Voice coding apparatus and method using PLP in mobile communications terminal

Info

Publication number: 20060025991
Type: Application
Filed: Jul 20, 2005
Publication Date: Feb 2, 2006
Applicant:
Inventor: Chan-Woo Kim (Gyeonggi-Do)
Application Number: 11/186,117

Abstract

A voice coding apparatus and method of a mobile communications terminal can embody higher compressibility and ensure high sound quality, compared with the case of using a Linear Prediction (LP) coefficient, by performing a Linear Predictive Coding (LPC) using a Perceptual Linear Prediction (PLP) coefficient.

Description

Description

Pursuant to 35 U.S.C. § 119(a), this application claims the benefit of earlier filing date and right of priority to Korean Patent Application No. 57739/2004, filed on Jul. 23, 2004, the content of which is hereby incorporated by reference herein in its entirety.

BACKGROUND OF THE INVENTION

1. Field of the Invention

The present invention relates to a coding of a mobile communications terminal, and particularly, to a voice coding apparatus and method using a Perceptual Linear Prediction (PLP).

2. Background of the Related Art

As mobile communication techniques are developed, mobile communications terminals have provided data communications using numbers, characters, symbols, and the like, and multimedia communications including various image signals as well as voice communications. A plurality of terminal users receive radio channels allocated thereto from a system and transmit and receive required data using radio resources. However, the radio channels have limited bandwidths in order for the plurality of users to use the radio channels at the same time, and accordingly a data bit rate of each user is deservedly limited.

Therefore, a coding technique has been proposed for transmitting a greater amount of data using above limited data bit rate. Various methods exist as the related art voice coding technique, each of which has several advantages at a certain bit rate.

For instance, a speech coding using a generic audio coding, a Pulse Code Modulation (PCM), and an Adaptive Delta Pulse Code Modulation (ADPCM) are effectively used at a high-bit rate over 16 Kbps, and a Code Excited Linear Prediction (CELP) and other various variations are effectively used at a medium-bit rate at a range of 2.4 Kbps to 16 Kbps.

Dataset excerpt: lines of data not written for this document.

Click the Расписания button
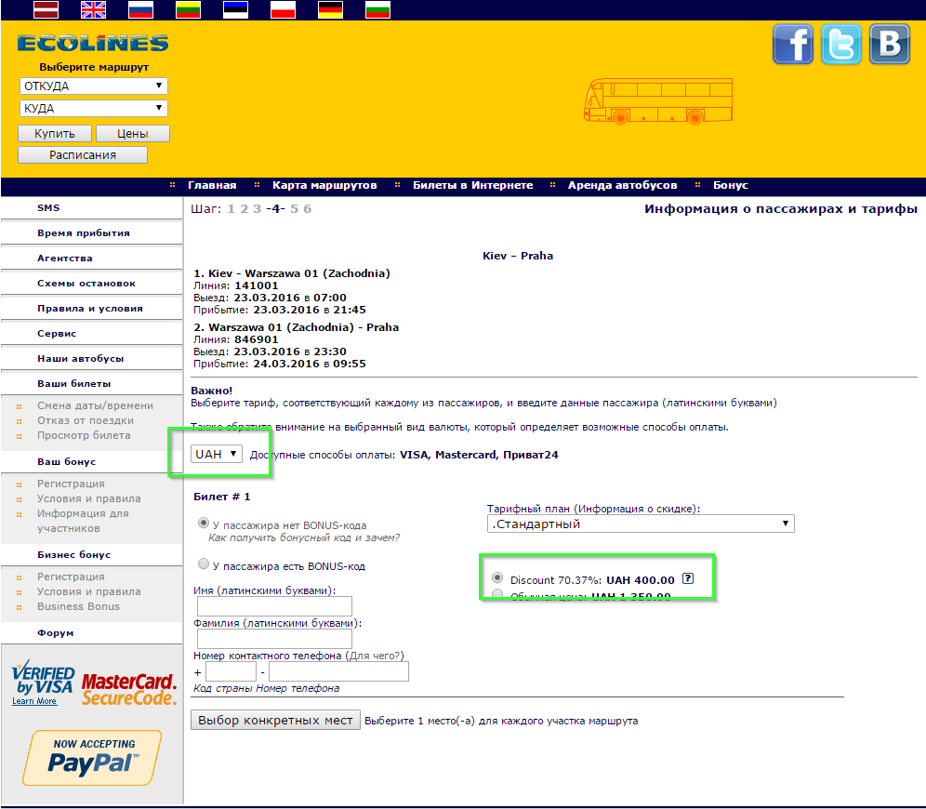The image size is (926, 809). click(x=83, y=154)
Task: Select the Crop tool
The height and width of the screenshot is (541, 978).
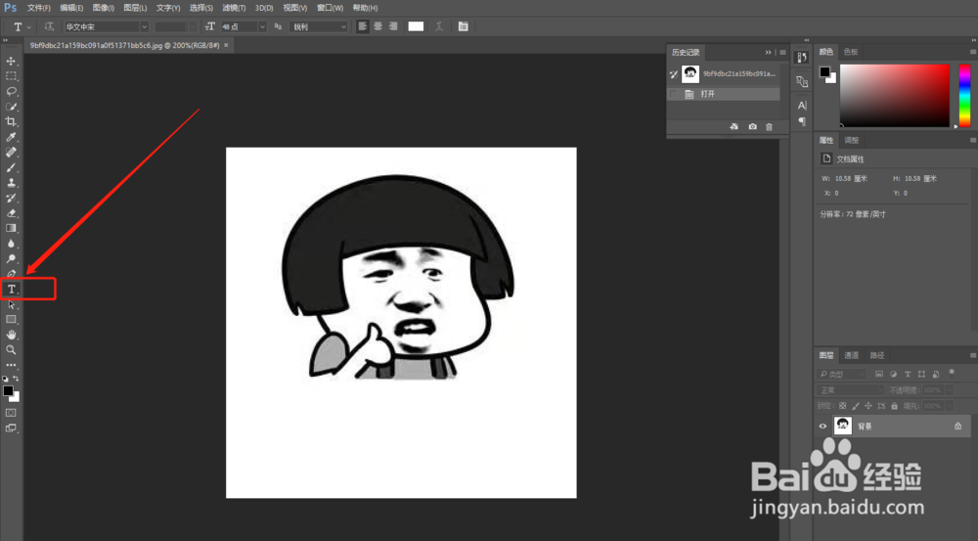Action: [x=11, y=121]
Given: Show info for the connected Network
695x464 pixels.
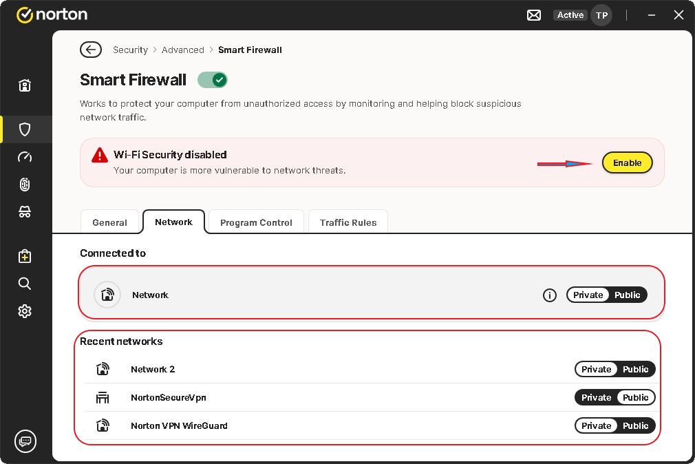Looking at the screenshot, I should coord(549,295).
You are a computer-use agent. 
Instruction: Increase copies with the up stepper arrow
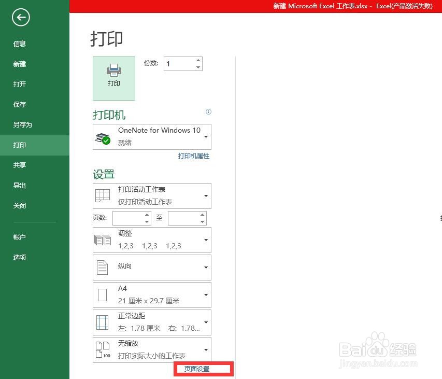coord(197,59)
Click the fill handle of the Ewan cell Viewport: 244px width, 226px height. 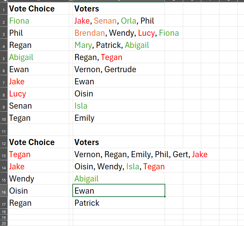point(165,197)
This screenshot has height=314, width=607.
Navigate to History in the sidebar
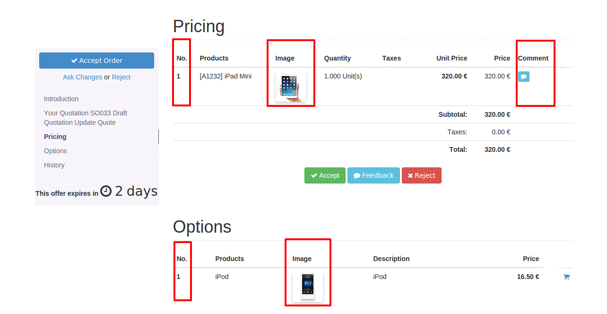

In particular, a coding method using LD-CELP, CS-ACELP, VSELP and MELP and a wideband speech coding can be used at the medium-bit rate. Also, a Linear Predictive Coding (LPC), Residual Excited Linear Predictive (RELP), formants vocoder and Cepstral vocoder have many advantages at a low-bit rate at a range of 75 bps to 2.4 Kbps.

Thus, in the related art and the present invention, a method for improving the LPC among coding methods used at the low-bit rate will now be explained.

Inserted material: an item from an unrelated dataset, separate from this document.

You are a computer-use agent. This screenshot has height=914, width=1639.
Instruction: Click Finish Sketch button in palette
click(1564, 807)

FIG. 1 illustrates a structure of the related art LPC encoder.

As illustrated in the drawing, the related art LPC encoder includes: a correlator 10 for calculating an autocorrelation value r_x[n] of an input signal x[n]; an LP coefficient calculator 11 for calculating an LP coefficient a_Land a gain G by processing the autocorrelation value r_x[n]; a V/UV determining unit 12 for determining whether the input signal x[n] is a voiced V signal or a unvoiced UV signal; a pitch calculator 13 for calculating a pitch P of the corresponding signal when the input signal x[n] is the voice V signal; a parameter coding unit 14 for outputting a bit stream by coding the LP coefficient a_n, the gain G and the pitch P received from the LP coefficient calculator 11 and the pitch calculator 13 according to a V/UV indication bit outputted from the V/UV determining unit 12.

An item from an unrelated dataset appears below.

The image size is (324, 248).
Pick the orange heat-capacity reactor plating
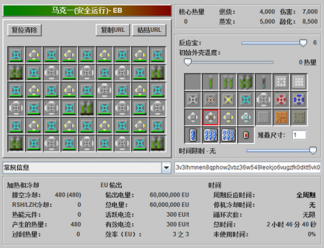[281, 118]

An operation of the related art LPC encoder having such construction will now be explained.

First, the correlator 10 autocorrelates an input signal x[n]. The LP coefficient calculator 11 processes an autocorrelation value r_x[n] calculated by the correlator 10 so as to calculate a_nLP coefficient an and a gain G. At this time, the V/UV determining unit 12 determines whether the input signal x[n] is a voiced V signal or a unvoiced UV signal to output a V/UV indication bit, and then outputs only the voiced V signal. The pitch calculator 13 calculates a pitch P of the voiced V signal which is outputted from the V/UV determining unit 12.

Accordingly, when the V/UV indication bit indicates the voiced V signal, the parameter coding unit 14 outputs a bit stream by coding (encoding by a low-bit rate) the LP coefficient a_n, the gain G, and the pitch P received from the LP coefficient calculator 11 and the pitch calculator 13. Afterwards, a controller (not shown) processes the bit stream to thusly output it to a radio (wireless) unit (not shown). The radio unit converts the signal outputted from the control unit into a radio (wireless) signal and transmits the converted radio signal.

Thus, in the related art, a mobile communications terminal performs the LPC coding to transmit an audio signal by a low-bit rate. However, in the related art LPC coding, a linear predication coefficient is generally used, which does not consider human auditory sensing features. Therefore, for the related art LPC coding operated using the low-bit rate, a compression efficiency is not very high (i.e., 1200 Kbps to 2400 Kbps) and good sound quality can not be obtained.

SUMMARY OF THE INVENTION

Therefore, an object of the present invention is to provide a voice coding apparatus and method of a mobile communications terminal capable of improving compression efficiency and sound quality by performing an LPC coding using a PLP coefficient.

To achieve these and other advantages and in accordance with the purpose of the present invention, as embodied and broadly described herein, there is provided a Linear Predictive Coding (LPC) encoder of a mobile communications terminal comprising: a Perceptual Linear Prediction (PLP) coefficient calculator for calculating a PLP coefficient and a gain by processing an input signal; a V/UV determining unit for determining whether the input signal is a voiced signal or a unvoiced signal, and thusly outputting the determination signal and the voiced signal when the input signal is the voiced signal; a pitch calculator for calculating a pitch of the input signal outputted from the V/UV determining unit; and a parameter coding unit for performing a low-bit rate coding using the PLP coefficient, the gain, and the pitch on the basis of the determination signal.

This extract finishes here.